Saved data entries:

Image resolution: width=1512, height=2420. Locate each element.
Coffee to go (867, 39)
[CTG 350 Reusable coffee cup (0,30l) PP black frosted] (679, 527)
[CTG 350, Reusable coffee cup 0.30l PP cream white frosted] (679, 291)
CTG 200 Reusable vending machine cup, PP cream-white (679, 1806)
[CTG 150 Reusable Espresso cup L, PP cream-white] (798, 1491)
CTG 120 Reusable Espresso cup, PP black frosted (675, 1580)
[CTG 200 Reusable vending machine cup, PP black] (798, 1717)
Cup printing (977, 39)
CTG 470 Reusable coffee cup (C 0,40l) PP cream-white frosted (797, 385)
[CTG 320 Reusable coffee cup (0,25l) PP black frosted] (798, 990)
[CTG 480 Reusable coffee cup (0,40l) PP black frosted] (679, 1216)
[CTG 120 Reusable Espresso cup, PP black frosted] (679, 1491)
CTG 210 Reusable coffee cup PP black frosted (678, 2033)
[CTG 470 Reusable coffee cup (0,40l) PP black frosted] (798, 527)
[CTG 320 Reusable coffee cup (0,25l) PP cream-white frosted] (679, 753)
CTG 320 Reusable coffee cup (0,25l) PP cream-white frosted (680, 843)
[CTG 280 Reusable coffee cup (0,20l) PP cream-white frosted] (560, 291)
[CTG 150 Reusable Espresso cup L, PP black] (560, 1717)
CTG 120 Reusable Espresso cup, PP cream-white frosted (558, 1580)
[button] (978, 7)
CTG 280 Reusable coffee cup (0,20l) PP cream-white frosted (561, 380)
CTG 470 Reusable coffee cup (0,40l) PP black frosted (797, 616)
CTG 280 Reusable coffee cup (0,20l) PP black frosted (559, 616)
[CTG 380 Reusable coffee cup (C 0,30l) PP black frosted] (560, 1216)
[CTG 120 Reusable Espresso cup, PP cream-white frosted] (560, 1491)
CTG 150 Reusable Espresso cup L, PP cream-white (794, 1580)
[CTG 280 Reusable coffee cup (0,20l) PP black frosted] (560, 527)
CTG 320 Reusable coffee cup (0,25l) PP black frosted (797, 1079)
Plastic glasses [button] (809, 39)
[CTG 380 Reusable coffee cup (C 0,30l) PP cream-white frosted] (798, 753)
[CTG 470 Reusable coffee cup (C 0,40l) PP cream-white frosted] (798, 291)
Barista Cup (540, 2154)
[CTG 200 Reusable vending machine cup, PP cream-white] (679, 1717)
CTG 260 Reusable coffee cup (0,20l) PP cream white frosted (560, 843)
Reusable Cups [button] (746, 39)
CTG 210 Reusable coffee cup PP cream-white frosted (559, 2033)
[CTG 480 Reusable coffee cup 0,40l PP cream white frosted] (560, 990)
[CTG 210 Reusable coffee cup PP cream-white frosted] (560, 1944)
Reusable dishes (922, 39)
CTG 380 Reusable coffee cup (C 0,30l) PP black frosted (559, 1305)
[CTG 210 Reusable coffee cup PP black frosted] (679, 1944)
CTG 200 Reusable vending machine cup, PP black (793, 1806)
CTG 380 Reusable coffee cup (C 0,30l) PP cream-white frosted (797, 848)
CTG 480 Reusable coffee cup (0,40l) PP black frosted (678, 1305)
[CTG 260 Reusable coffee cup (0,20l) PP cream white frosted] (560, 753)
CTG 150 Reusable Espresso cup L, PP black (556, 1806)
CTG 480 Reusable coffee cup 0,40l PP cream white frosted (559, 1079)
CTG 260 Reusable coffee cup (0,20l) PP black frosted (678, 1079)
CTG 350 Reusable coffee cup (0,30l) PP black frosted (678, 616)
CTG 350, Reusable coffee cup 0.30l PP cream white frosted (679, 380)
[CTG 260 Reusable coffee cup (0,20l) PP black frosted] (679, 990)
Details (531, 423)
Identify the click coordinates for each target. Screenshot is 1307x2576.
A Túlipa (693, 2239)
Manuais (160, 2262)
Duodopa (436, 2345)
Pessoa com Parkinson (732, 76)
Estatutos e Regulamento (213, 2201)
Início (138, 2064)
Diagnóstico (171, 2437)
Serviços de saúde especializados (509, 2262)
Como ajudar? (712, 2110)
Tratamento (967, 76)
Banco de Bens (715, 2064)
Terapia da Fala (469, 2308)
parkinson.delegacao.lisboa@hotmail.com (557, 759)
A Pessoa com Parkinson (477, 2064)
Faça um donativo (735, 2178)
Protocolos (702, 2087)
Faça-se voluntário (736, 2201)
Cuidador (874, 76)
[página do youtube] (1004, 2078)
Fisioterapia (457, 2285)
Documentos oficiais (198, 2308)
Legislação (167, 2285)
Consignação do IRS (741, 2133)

- YOUR TASK -
Every record shown above should appear again in your answer, unchanged.

- EXERCISE RESPONSE -
Image resolution: width=1512, height=2420. Locate each element.
Coffee to go (867, 39)
[CTG 350 Reusable coffee cup (0,30l) PP black frosted] (679, 527)
[CTG 350, Reusable coffee cup 0.30l PP cream white frosted] (679, 291)
CTG 200 Reusable vending machine cup, PP cream-white (679, 1806)
[CTG 150 Reusable Espresso cup L, PP cream-white] (798, 1491)
CTG 120 Reusable Espresso cup, PP black frosted (675, 1580)
[CTG 200 Reusable vending machine cup, PP black] (798, 1717)
Cup printing (977, 39)
CTG 470 Reusable coffee cup (C 0,40l) PP cream-white frosted (797, 385)
[CTG 320 Reusable coffee cup (0,25l) PP black frosted] (798, 990)
[CTG 480 Reusable coffee cup (0,40l) PP black frosted] (679, 1216)
[CTG 120 Reusable Espresso cup, PP black frosted] (679, 1491)
CTG 210 Reusable coffee cup PP black frosted (678, 2033)
[CTG 470 Reusable coffee cup (0,40l) PP black frosted] (798, 527)
[CTG 320 Reusable coffee cup (0,25l) PP cream-white frosted] (679, 753)
CTG 320 Reusable coffee cup (0,25l) PP cream-white frosted (680, 843)
[CTG 280 Reusable coffee cup (0,20l) PP cream-white frosted] (560, 291)
[CTG 150 Reusable Espresso cup L, PP black] (560, 1717)
CTG 120 Reusable Espresso cup, PP cream-white frosted (558, 1580)
[button] (978, 7)
CTG 280 Reusable coffee cup (0,20l) PP cream-white frosted (561, 380)
CTG 470 Reusable coffee cup (0,40l) PP black frosted (797, 616)
CTG 280 Reusable coffee cup (0,20l) PP black frosted (559, 616)
[CTG 380 Reusable coffee cup (C 0,30l) PP black frosted] (560, 1216)
[CTG 120 Reusable Espresso cup, PP cream-white frosted] (560, 1491)
CTG 150 Reusable Espresso cup L, PP cream-white (794, 1580)
[CTG 280 Reusable coffee cup (0,20l) PP black frosted] (560, 527)
CTG 320 Reusable coffee cup (0,25l) PP black frosted (797, 1079)
Plastic glasses [button] (809, 39)
[CTG 380 Reusable coffee cup (C 0,30l) PP cream-white frosted] (798, 753)
[CTG 470 Reusable coffee cup (C 0,40l) PP cream-white frosted] (798, 291)
Barista Cup (540, 2154)
[CTG 200 Reusable vending machine cup, PP cream-white] (679, 1717)
CTG 260 Reusable coffee cup (0,20l) PP cream white frosted (560, 843)
Reusable Cups [button] (746, 39)
CTG 210 Reusable coffee cup PP cream-white frosted (559, 2033)
[CTG 480 Reusable coffee cup 0,40l PP cream white frosted] (560, 990)
[CTG 210 Reusable coffee cup PP cream-white frosted] (560, 1944)
Reusable dishes (922, 39)
CTG 380 Reusable coffee cup (C 0,30l) PP black frosted (559, 1305)
[CTG 210 Reusable coffee cup PP black frosted] (679, 1944)
CTG 200 Reusable vending machine cup, PP black (793, 1806)
CTG 380 Reusable coffee cup (C 0,30l) PP cream-white frosted (797, 848)
CTG 480 Reusable coffee cup (0,40l) PP black frosted (678, 1305)
[CTG 260 Reusable coffee cup (0,20l) PP cream white frosted] (560, 753)
CTG 150 Reusable Espresso cup L, PP black (556, 1806)
CTG 480 Reusable coffee cup 0,40l PP cream white frosted (559, 1079)
CTG 260 Reusable coffee cup (0,20l) PP black frosted (678, 1079)
CTG 350 Reusable coffee cup (0,30l) PP black frosted (678, 616)
CTG 350, Reusable coffee cup 0.30l PP cream white frosted (679, 380)
[CTG 260 Reusable coffee cup (0,20l) PP black frosted] (679, 990)
Details (531, 423)
Identify the click coordinates for each target. Screenshot is 1307x2576.
A Túlipa (693, 2239)
Manuais (160, 2262)
Duodopa (436, 2345)
Pessoa com Parkinson (732, 76)
Estatutos e Regulamento (213, 2201)
Início (138, 2064)
Diagnóstico (171, 2437)
Serviços de saúde especializados (509, 2262)
Como ajudar? (712, 2110)
Tratamento (967, 76)
Banco de Bens (715, 2064)
Terapia da Fala (469, 2308)
parkinson.delegacao.lisboa@hotmail.com (557, 759)
A Pessoa com Parkinson (477, 2064)
Faça um donativo (735, 2178)
Protocolos (702, 2087)
Faça-se voluntário (736, 2201)
Cuidador (874, 76)
[página do youtube] (1004, 2078)
Fisioterapia (457, 2285)
Documentos oficiais (198, 2308)
Legislação (167, 2285)
Consignação do IRS (741, 2133)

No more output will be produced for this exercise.